[Problem 1]
In the DataONE usage statistics notes, what will the MDC project use as its source for data usage statistics?
[Problem 2]
Write out the DataONE usage statistics notes from "The PLOS Lagotto" to "categories for this)".

━━━ Selection ━━━

DataONE Usage statistics for MDC

The MDC project will utilize the DataONE federation of data repositories as a source for data usage statistics. DataONE federates a large collection of data sets across a couple of dozen data repositories and provides a common metadata index across these. In addition, DataONE federates usage statistics for all of these repositories, making it easy to calculate total downloads for any object across the whole federation. These design notes provide some background in how to use the various DataONE APIs to access DataONE content and statistics.

The PLOS Lagotto system needs particular types of access to DataONE:

  • Basic metadata for each dataset: identifier, identifier_type, title, publication_date (year or year-month is fine), member node
  • optional additional metadata that describes the relationship between works, e.g. isNewVersion (Iā€™m using the DataCite relation type categories for this)

━━━ Provided data ━━━

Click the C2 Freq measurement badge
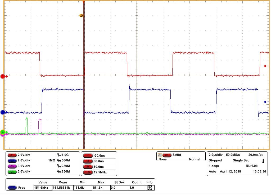This screenshot has height=195, width=271. pyautogui.click(x=12, y=188)
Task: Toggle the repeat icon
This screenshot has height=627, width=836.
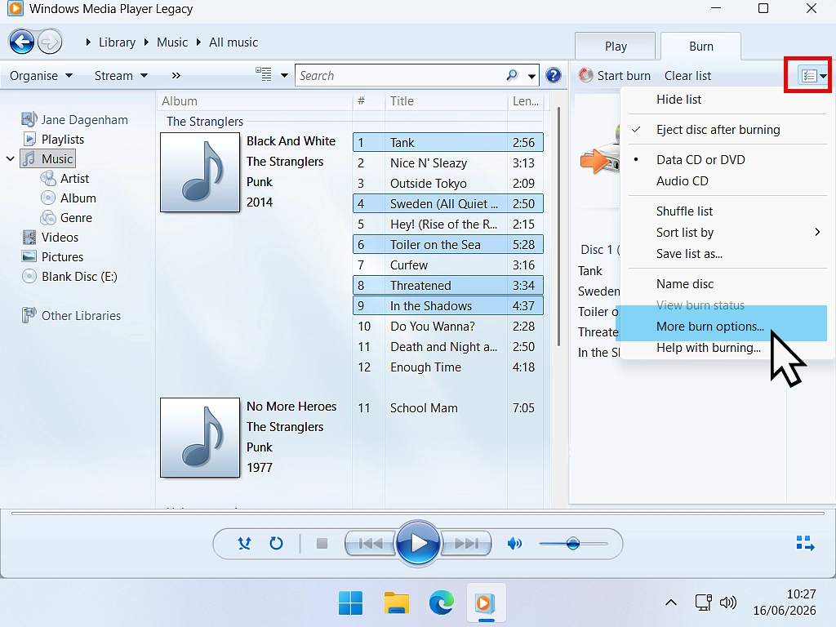Action: point(276,543)
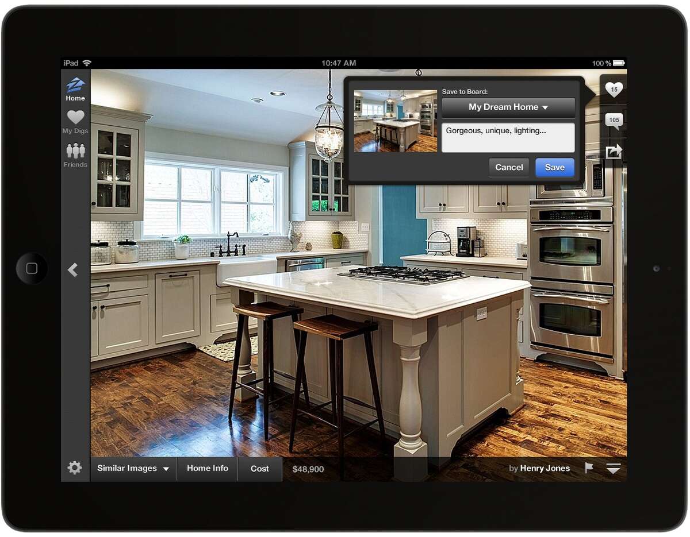The height and width of the screenshot is (537, 690).
Task: Go back using the left chevron
Action: click(74, 269)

━━━

[Expected answer 1]
The DataONE federation of data repositories.

[Expected answer 2]
The PLOS Lagotto system needs particular types of access to DataONE:

  • Basic metadata for each dataset: identifier, identifier_type, title, publication_date (year or year-month is fine), member node
  • optional additional metadata that describes the relationship between works, e.g. isNewVersion (Iā€™m using the DataCite relation type categories for this)